A bit slower than I’d like, but I don’t have a huge buildup I can do here. I could certainly use a bit more complicated code to avoid a lot of the Python packing/uppacking and indirection, but that would make the code a lot more complicated to read. So we’ll keep it for now.

Fun with rendering images

Let’s render these images! We’re already mostly there:


@dataclass(frozen=True)
class InfiniteBitmap:
    ...

    def render(self, include_axis: bool = False) -> 'Image':
        '''Render this infinity bitmap as an image.'''

        from PIL import Image  # type: ignore

        min_x, max_x, min_y, max_y = self.bounds()
        width = max_x - min_x + 1
        height = max_y - min_y + 1

        WHITE = (255, 255, 255)
        BLACK = (0, 0, 0)
        GRAY = (127, 127, 127)

        image = Image.new('RGB', (width, height), WHITE)
        pixels = image.load()

        for x in range(width):
            for y in range(height):
                ix = x + min_x
                iy = y + min_y

                if self[ix, iy]:
                    pixels[x, y] = BLACK
                elif include_axis and (ix == 0 or iy == 0):
                    pixels[x, y] = GRAY

        return image

And a wrapper to render with some nice options:

@app.command()

**Word and element location data:**
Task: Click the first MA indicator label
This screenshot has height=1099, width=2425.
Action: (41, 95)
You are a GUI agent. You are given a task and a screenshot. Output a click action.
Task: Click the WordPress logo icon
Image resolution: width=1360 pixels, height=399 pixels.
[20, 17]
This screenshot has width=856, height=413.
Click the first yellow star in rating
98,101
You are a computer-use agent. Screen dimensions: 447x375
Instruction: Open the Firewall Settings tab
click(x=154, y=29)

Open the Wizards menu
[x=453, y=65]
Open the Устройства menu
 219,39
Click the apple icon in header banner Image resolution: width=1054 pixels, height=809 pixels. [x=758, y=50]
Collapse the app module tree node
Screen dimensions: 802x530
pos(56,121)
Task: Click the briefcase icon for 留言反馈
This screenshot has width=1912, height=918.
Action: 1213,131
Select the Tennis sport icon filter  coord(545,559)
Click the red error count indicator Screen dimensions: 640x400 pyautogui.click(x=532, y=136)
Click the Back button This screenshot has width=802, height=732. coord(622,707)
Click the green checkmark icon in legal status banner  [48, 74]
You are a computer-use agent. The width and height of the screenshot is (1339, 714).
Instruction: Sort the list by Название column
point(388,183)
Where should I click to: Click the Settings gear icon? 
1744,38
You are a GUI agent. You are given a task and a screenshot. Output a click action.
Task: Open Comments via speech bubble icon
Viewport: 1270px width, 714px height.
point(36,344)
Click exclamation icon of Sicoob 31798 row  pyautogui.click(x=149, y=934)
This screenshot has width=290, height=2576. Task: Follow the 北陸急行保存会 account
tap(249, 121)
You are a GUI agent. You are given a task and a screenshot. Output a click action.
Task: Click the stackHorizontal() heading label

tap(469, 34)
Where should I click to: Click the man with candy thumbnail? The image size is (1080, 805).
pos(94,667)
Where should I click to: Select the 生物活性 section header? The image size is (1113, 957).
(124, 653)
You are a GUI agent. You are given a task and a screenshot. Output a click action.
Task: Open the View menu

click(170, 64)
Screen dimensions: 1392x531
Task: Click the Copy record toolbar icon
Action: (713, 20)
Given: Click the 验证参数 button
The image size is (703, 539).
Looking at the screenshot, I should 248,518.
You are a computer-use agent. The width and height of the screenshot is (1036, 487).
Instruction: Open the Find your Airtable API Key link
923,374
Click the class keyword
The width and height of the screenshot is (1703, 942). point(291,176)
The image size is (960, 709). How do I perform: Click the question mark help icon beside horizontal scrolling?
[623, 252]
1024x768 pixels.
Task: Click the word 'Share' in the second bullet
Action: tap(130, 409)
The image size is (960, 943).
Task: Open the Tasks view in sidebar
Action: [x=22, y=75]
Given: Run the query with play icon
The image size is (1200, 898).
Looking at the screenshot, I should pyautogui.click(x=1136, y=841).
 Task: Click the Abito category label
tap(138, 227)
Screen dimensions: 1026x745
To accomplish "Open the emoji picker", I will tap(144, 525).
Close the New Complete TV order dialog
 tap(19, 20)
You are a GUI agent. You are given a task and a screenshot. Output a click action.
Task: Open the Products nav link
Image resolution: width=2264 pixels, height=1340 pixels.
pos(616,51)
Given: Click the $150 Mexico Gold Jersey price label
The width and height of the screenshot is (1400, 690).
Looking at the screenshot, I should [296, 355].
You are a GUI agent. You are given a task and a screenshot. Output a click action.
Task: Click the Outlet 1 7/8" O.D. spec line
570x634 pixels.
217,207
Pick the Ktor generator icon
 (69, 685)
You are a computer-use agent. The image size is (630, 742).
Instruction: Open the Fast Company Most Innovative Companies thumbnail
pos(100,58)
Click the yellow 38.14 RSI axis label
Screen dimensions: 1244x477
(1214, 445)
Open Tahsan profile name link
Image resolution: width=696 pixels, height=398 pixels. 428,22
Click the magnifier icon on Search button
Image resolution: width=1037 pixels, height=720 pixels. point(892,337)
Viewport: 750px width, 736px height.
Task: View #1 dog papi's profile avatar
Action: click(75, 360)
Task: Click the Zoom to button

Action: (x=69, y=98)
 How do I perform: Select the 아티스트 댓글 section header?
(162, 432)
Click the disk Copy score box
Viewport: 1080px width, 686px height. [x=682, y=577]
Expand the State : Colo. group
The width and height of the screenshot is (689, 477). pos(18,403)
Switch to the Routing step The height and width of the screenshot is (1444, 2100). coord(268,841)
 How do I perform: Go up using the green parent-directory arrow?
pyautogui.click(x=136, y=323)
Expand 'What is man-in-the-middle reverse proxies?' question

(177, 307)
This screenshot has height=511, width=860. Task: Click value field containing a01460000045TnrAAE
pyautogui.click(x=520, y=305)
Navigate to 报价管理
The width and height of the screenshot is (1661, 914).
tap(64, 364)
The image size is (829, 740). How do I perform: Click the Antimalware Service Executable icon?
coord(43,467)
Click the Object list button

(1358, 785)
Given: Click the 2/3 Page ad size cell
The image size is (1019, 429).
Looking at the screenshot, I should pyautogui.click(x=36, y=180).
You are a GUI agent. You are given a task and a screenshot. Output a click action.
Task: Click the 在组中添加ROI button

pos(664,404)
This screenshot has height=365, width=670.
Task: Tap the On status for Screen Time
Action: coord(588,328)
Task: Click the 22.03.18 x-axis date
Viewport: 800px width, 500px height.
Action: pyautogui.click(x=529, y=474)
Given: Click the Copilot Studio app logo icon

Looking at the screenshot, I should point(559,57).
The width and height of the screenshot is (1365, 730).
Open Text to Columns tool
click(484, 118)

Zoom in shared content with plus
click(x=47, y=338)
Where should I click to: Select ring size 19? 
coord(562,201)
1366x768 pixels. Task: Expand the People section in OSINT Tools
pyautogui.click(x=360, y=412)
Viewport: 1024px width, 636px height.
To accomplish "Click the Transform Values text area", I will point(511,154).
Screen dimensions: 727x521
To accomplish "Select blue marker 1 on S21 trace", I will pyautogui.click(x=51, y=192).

**Problem details:** Name every color constant set inside the render method in the image-rendering excerpt, and give the RGB value assigned to each.

**Expected answer:**
WHITE: (255, 255, 255)
BLACK: (0, 0, 0)
GRAY: (127, 127, 127)